Supplementary Material

Supplementary date 1

Supplementary Fig. S1. Acquired resistance does not alter seeding efficiency or doubling time. Panel A: The seeding efficiency and (panel B) doubling time of LLC and LLC-RR. Panel C: The seeding efficiency and (panel D) doubling time of A549 and A549-RR. Panel E: Cell cycle distribution of LLC and LLC-RR with or without 2 Gy. Panel F: Cell cycle distribution of A549 and A549-RR with or without 2 Gy. All determinations are based on passage-matched counterparts. ns = not significant.

Supplementary Fig. S2. Acquired radiation resistance induces EMT markers on A549, whereas the EMT markers on LLC do not statistically change. Panel A: E-cadherin, panel B: vimentin, and panel C: double positive cells (DP) profiles of LLC and A549 as determined by flow cytometry. Panel D: E-cadherin, panel E: vimentin, and panel F: double positive cells (DP) profiles of A549 and A549-RR with and without radiation. A549-RR have intrinsic higher expression levels of E-cadherin, vimentin and DP as compared to A549, and 2 Gy radiation increased expression levels of E-cadherin, vimentin and DP on A549. Whereas radiation (2 Gy) increased expression levels of E-cadherin, vimentin and DP on A549, it does not further increase expression levels of then EMT markers on A549-RR (panels D–F). Panel G: Migration is suppressed in A549-RR, as compared to A549. Panel H: Migration after 2 Gy of radiation is similar in A549 and A549-RR. Panel I: Radiation (2 Gy) suppressed migration of A549, whereas (panel J) A549-RR migrate faster. Data presented as mean ± SEM, representative experiment shown from 3 experiments with triplicates. *P < 0.05; **P < 0.01; ***P < 0.001; two-tailed t-test. ns = not significant.
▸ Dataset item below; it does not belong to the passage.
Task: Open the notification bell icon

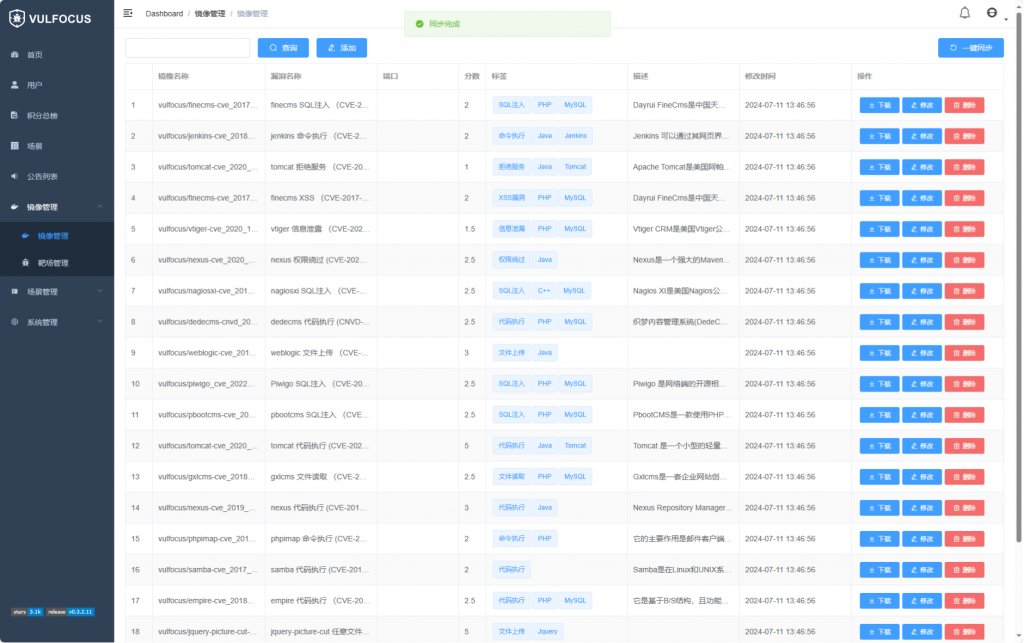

Supplementary Fig. S3. Influence of acquired radiation resistance on EMT markers on LLC. Panel A: E-cadherin, (panel B) vimentin, and (panel C) double positive cells (DP) profiles of LLC and LLC-RR. Expression levels of E-cadherin, vimentin and DP are not statistically different between LLC and LLC-RR. Radiation (2 Gy) increases E-cadherin on LLC and LLC-RR, and vimentin is differentially more expressed on LLC-RR than LLC after irradiation. DP population is not affected. Data presented as mean ± SEM, representative experiment shown from 3 experiments with triplicates. *P < 0.05; **P < 0.01 two-tailed t-test. ns = not significant.

Supplementary Fig. S4. A549-RR tumors are resistant to radiation. Panel A: A549 and A549-RR have similar tumor growth kinetics and (panel B) tumor mass after excision. Panel C: A549 tumor growth is inhibited by 4 × 2 Gy irradiation. Panel D: The tumor mass of A549 is significantly less after irradiation, whereas (panel E) A549-RR tumor growth and their (panel F) mass is not affected by 4 × 2 Gy irradiation. Panel G: A549 and A549-RR body weights are not affected during the study, and (panel H) at the end of the study shown as individual mice. Arrows indicate time of 2 Gy irradiation on days 24, 27, 30 and 33. *P < 0.05; two-tailed t-test. ns = not significant.
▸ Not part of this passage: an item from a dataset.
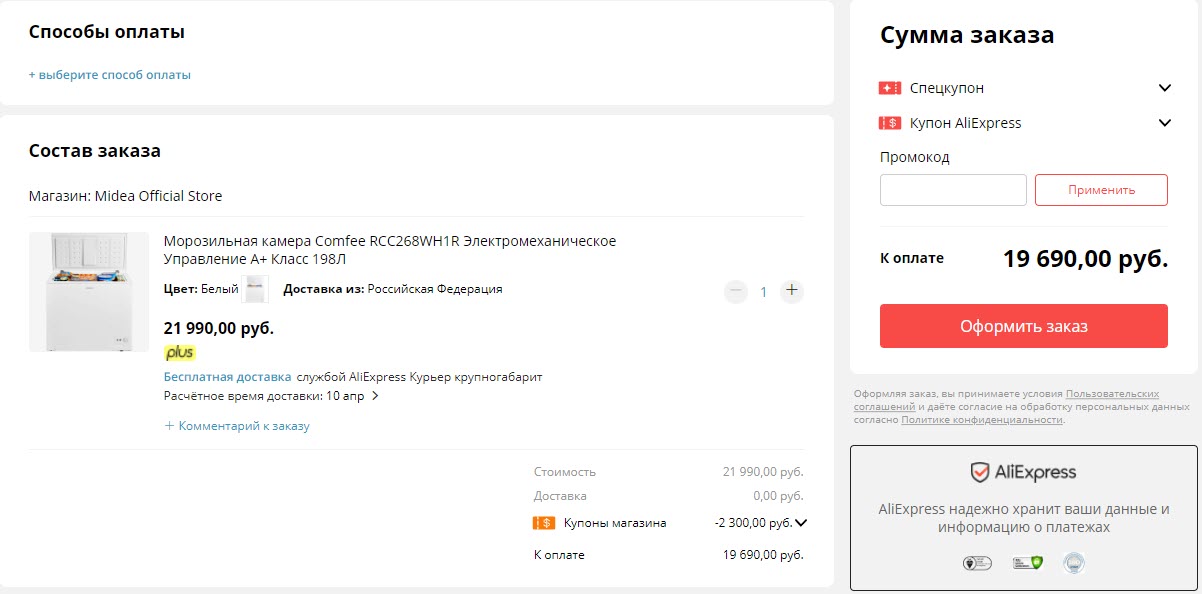Click the Оформить заказ button

tap(1023, 325)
Supplementary Fig. S5. Induced-cisplatin cross-resistance is thiol dependent. Panel A: Radiation-induced free thiols in A549, and (panel B) A549-RR. Panel C: BSO reduced free thiols in A549-RR. Panel D: Acquired cross-resistance against cisplatin was overcome by BSO in A549-RR. Panel E: BSO does not have an effect on the cell viability of LLC, LLC-RR, A549, A549-RR. Data presented as mean ± SEM, representative experiment shown from 3 experiments with triplicates. BSO = Buthionine sulfoximine [5 mM]. *P < 0.05; two-tailed t-test. ns = not significant.